The antioxidants like vitamin C and luteolin, in dandelions, keep the liver functioning in optimal gear. These nutrients also protect it from toxins and help treat hemorrhaging in the liver.

 

The benefits of dandelion are many yet somehow, somewhere along the way, this humble plant that has fed and healed humanity for thousands of years became blight on our landscape.



DANDELIONS ARE AN IMPORTANT SOURCE OF FOOD FOR WILDLIFE

When bees, butterflies, and other pollinators emerge in early spring, a tricky time with few other flowers blooming, they depend on dandelions as an early source of pollen and nectar. The flowers provide nectar for nearly 100 species of insects, while the seeds and leaves feed over 30 species of

birds, chipmunks, and other wildlife.

 

 

IMPROVES BONE HEALTH

 

All the digestive glands and organs respond to the herb’s stimulation. Even after the plant gets bitter, a strong infusion, is rich in vitamins and minerals, and helps people who are run down. Dandelion is rich in calcium and vitamin K, which is essential for the growth and strength of bones.
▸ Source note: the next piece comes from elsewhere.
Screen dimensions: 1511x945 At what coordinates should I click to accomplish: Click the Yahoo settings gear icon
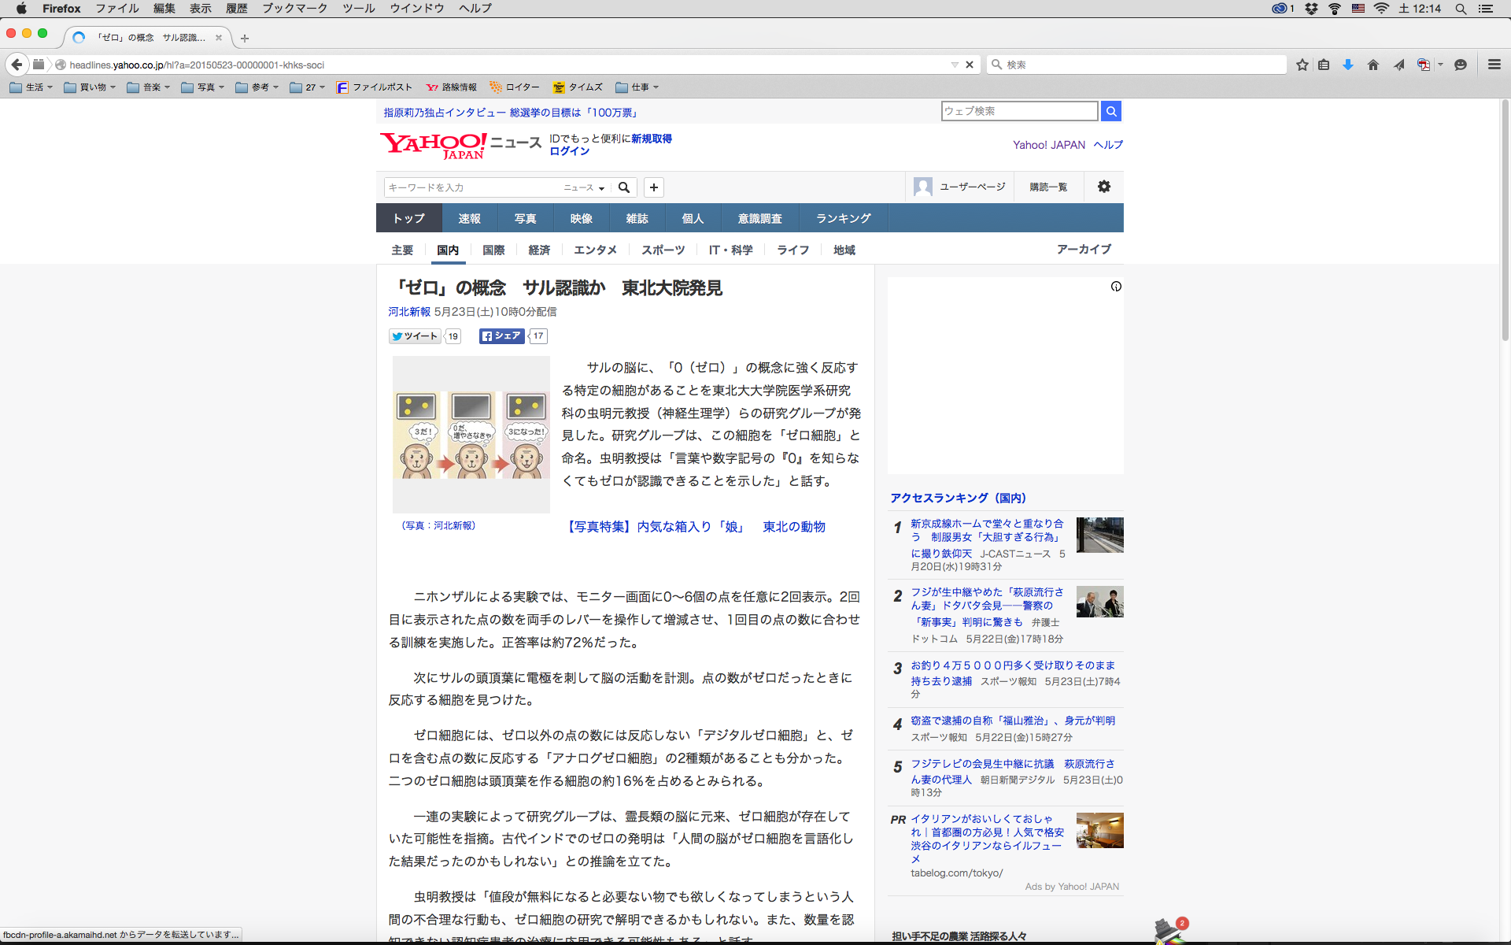click(x=1104, y=187)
It is also rich in antioxidants like vitamin C and luteolin, which protect the bones from age-related disorders like osteoporosis and arthritis.


PREVENTS CANCER 


Dandelion extracts are high in antioxidants such as vitamin C and luteolin, which reduce free radicals in the body, thereby reducing the risk of cancer. Vitamin C also detoxifies the body, which inhibits the development of tumors.

 

WEIGHT LOSS 

Dandelions promote urination and help in losing water weight without causing any side effects. They are naturally sweet in taste and low in calories, which is why dandelions are generally used as sweeteners because they are not packed with unhealthy sugars.



SKIN CARE 

Dandelion juice is a good treatment for acne. Being a stimulant, diuretic, and detoxifier by nature, it can help regulate proper secretion of hormones, increase sweating, and widen the pores.

 

All of these factors help facilitate the removal of toxins through sweat and urine. Dandelion sap, if externally applied, can inhibit microbial infection and reduce the signs of acne. Also, it can speed up healing due to its vitamin C content, so acne scars and  will be less noticeable.

 

  

TREATS LIVER DISORDERS

 

Dandelions are also used as herbal remedies. The white sap from the stem and the root is used as a topical remedy for warts. The whole plant is used as a diuretic and liver stimulant.

The antioxidants like vitamin C and luteolin, in dandelions, keep the liver functioning in optimal gear. These nutrients also protect it from toxins and help treat hemorrhaging in the liver.

 

DANDELIONS ENCOURAGE BIODIVERSITY

 

Let them go to town on a patch of dandelions after a long and dreary winter. The greens provide plenty of nutrients for rich golden yolks, and happy chickens scratching (and pooping) in the dirt means healthy aerated soil.  The leaves are more nutritious then anything you can buy. They’re higher in beta-carotene then carrots. The iron and calcium content is phenomenal, greater then spinach.

The benefits of dandelion are many yet somehow, somewhere along the way, this humble plant that has fed and healed humanity for thousands of years became blight on our landscape.